No le fue fácil en principio a Tato, seductor de exilios y proyectos pero sin plata, pero supo rodearse de amigos y de respaldo como Ernesto Pérez, aventurero encallado al que venían sus infantes a rescatar, sin saber que en el mañana de hoy serían escritores Zúñiga, también celebrando. Y como si fuese un relato boca a boca todos fuimos desembarcando con la cultura entre los dientes y el fulgor de ser felices, y al fondo Juan Carlos Rodríguez certificando que la nueva sentimentalidad invitaba al futuro a otra ronda. Nadie faltó a aquella cita que fue creciendo como Luis García Montero en sus poemas, al igual que otros artistas llenando público y elogios las exposiciones, las canciones, las lecturas, el cuerpo a cuerpo con el que los amantes calculan el deseo y su fracaso. Sin faltar la soledad orlada por el amarillo incombustible de las lámparas de La Tertulia, cuyos camareros eran libreros o fotógrafos como Santi Cogolludo en negociación perpetua por la medida exacta de la ginebra o el ron del escultor Gregorio Ruiz de Almódovar y del periodista Rafael Villegas, empatados a resistencia pero nunca en equilibrio con el imperturbable Kuni, de edad oriental desconocida, y aquel oficial de los bomberos neoyorkinos que quemaba la barra de punta a punta con champán, cada vez que le llegaba la extraordinaria de su pensión norteamericana.

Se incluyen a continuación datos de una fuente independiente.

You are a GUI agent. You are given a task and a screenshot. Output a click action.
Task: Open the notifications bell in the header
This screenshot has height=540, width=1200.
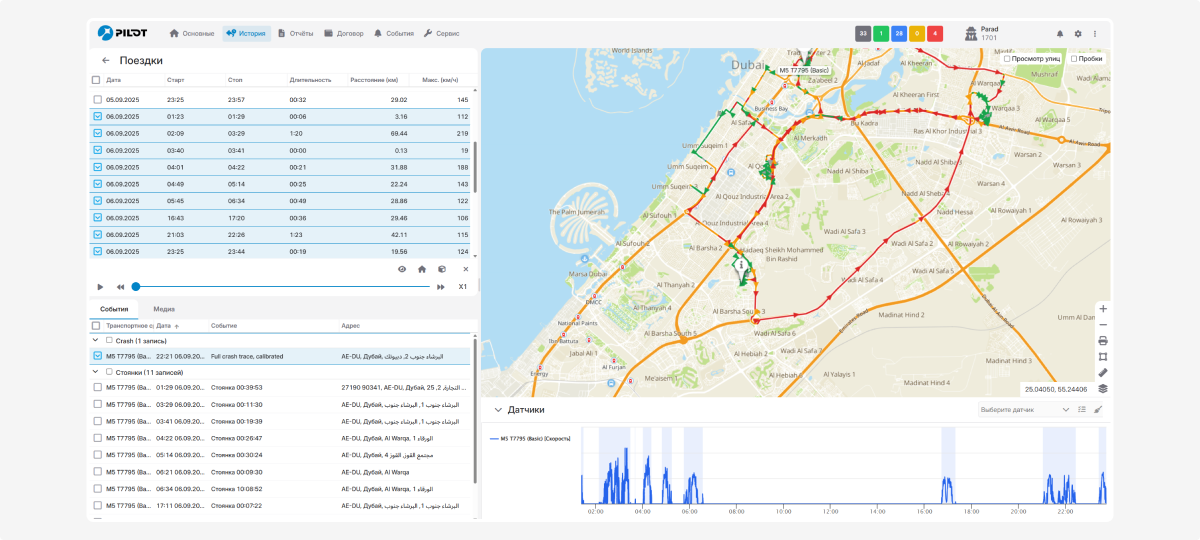[1060, 33]
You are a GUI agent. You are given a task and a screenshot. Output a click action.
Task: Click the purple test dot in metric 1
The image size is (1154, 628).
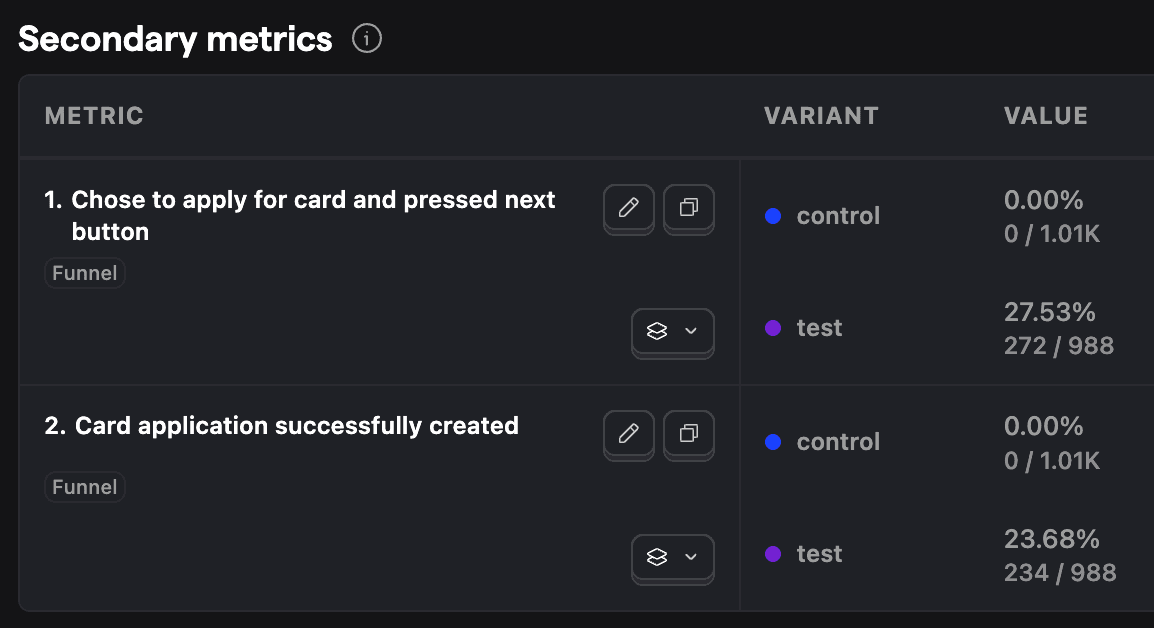pyautogui.click(x=773, y=328)
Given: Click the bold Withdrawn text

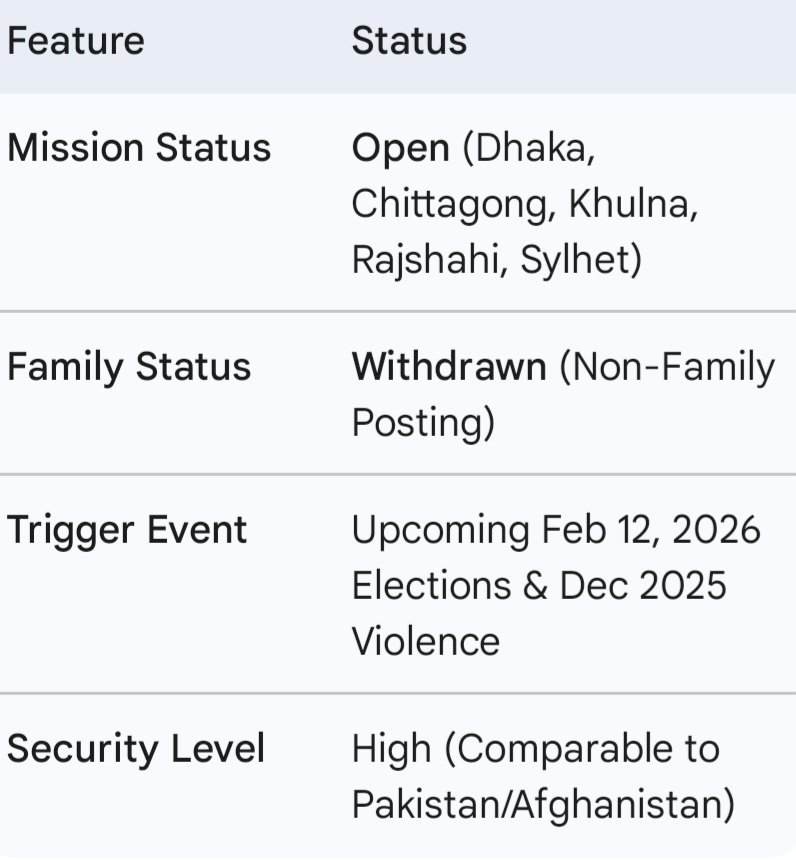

Todos fuimos allí acróbatas de la literatura y de la vida, de la política de izquierdas y de la cultura como instrumento de cambio. Vivido y escrito todo con la caligrafía de la juventud que en busca de los sueños salta como los massai, alegres, valientes y bellos, igual que si no existiesen el cansancio de levantarse, el frío de la intemperie ni la depresión cegadora que a algunos los murió dentro de un poema. Eran los años de La Tertulia donde un Robinson urbano llamado Muñoz Molina trazaba a escondidas un invierno en Lisboa, mientras nacía al periodismo en los papeles jóvenes del diario de la ciudad en el que tantos aprendimos a mancharnos de tinta y de batallas, de la escritura americana y de la crítica en columna con golpes de mano. Antonio Ramos, al frente de aquella nave que apostaba por la cultura entre semana, junto con la mensual de Olvidos de Granada y de Campus. Cuántos nombres en armas: Jiménez Millán, Mariano Maresca, Pablo Alcázar, Fernández-Piña, Aurora Luque, Pilar Cuevas, Manolo Montesinos, Antonio Ramón poblando de trinos de pájaros en vértigo e hierro la Universidad, y sacando piernas de starlettes de las paredes de La Tertulia, donde también desnudaron su erotismo los dibujos de Rafael Pérez Estrada en el III Encuentro de Poetas Andaluces de Granada, enmarcados todos con Alberti blanco a la proa por La Carpeta que también fue el primer grupo de poesía experimental que colocó la humanizada palabra paz al frente de la manifestación anti-Otan; el primer fraude de la democracia y su izquierda.

Treinta y siete años, cuesta arriba y cuesta abajo, en López Mezquita, resistiendo su bohemio propietario, sin perder su amor por la literatura y el tango, por las mujeres y los amigos que van y vuelven, permanecen y existen entre la atmósfera de la casa que abandonaron para redondear el mundo, como si fuese la circunferencia de una copa, sabiendo que siempre a La Tertulia se regresa para celebrar la amistad, la literatura y a Tato.